Режим в Академии был жестковат. Ректор и профессора держали себя «олимпийцами». В то время ректором был Бруни, автор «Медного змия». К нему студенты приносили свои эскизы прямо на квартиру, чтобы не беспокоить его, заставляя выходить в мастерскую. Ставили работы на пол и с трепетом ожидали суда. Однажды произошел казус с одним вновь поступившим в Академию поляком. Вместе с другими он вошел впервые в гостиную ректора, поставил свою работу и галантно протянул руку ректору. «Этого не требуется», – важно произнесла ректорская персона.
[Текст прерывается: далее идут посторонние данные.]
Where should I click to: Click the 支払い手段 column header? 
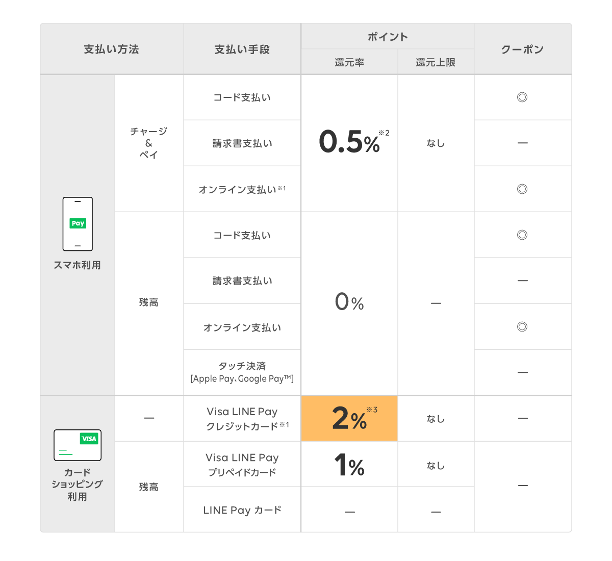(x=242, y=49)
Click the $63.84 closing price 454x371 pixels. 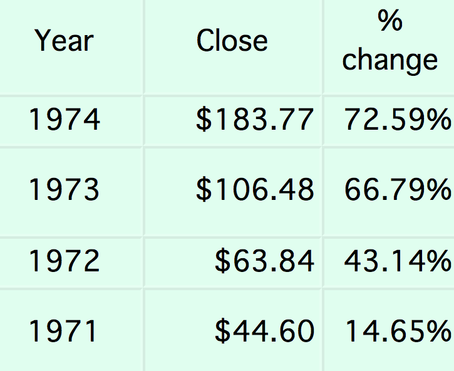click(264, 261)
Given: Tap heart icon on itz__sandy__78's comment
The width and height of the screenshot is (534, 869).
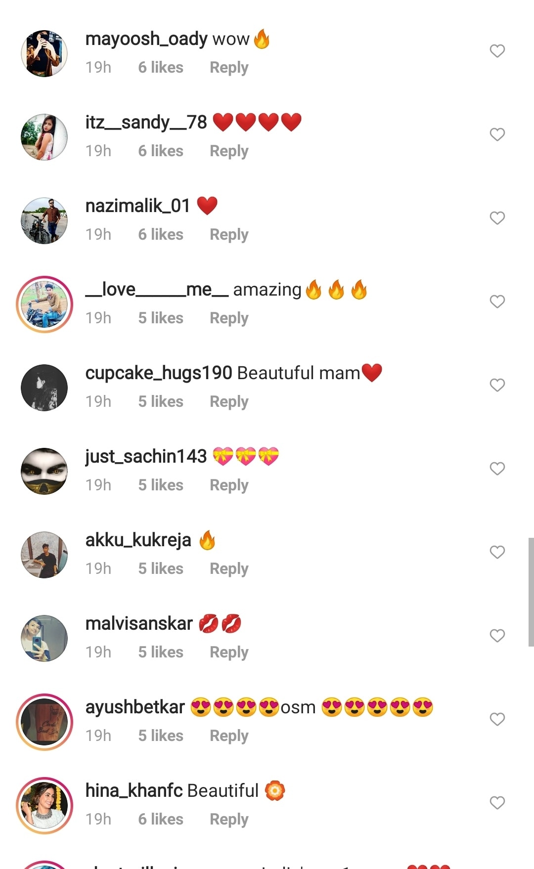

Академию Мясоедов, видимо, окончил хорошо, так как жил и работал потом в Италии, вероятно, как стипендиат Академии. За границей русские художники-стипендиаты чувствовали себя привольно. Из воспоминаний Мясоедова об Италии видно, что и он проводил там время не хуже других русских пенсионеров Академии.
Новые тенденции в искусстве, главным образом в литературе, привели вернувшегося из Италии Мясоедова в Артель, организованную Крамским, где для живописи уже был намечен новый путь – с отражением литературных тем.
В картинах Мясоедова чувствуется его гражданственность, отражение современности с определенной окраской демократизма, пропитавшего все передовые слои общества.
Таковы его «Чтение манифеста», «Земство обедает», «Самосожжение». В них отразился Мясоедов-шестидесятник, выполнявший заказ на современные литературные темы; но в Третьяковской галерее есть и другая его вещь, без всякой предвзятой тенденции, – вечерний пейзаж: рожь, на вечернем небе край уходящей тучи. По меже бредет одинокая фигура нищего. Картина полна глубоко пережитого искреннего чувства; в ней поэзия, и ее все помнят. Она подкупает и заражает зрителя мирным, общечеловеческим чувством. По этой картине можно судить, что Мясоедов был не только думающим, но и глубоко чувствующим художником.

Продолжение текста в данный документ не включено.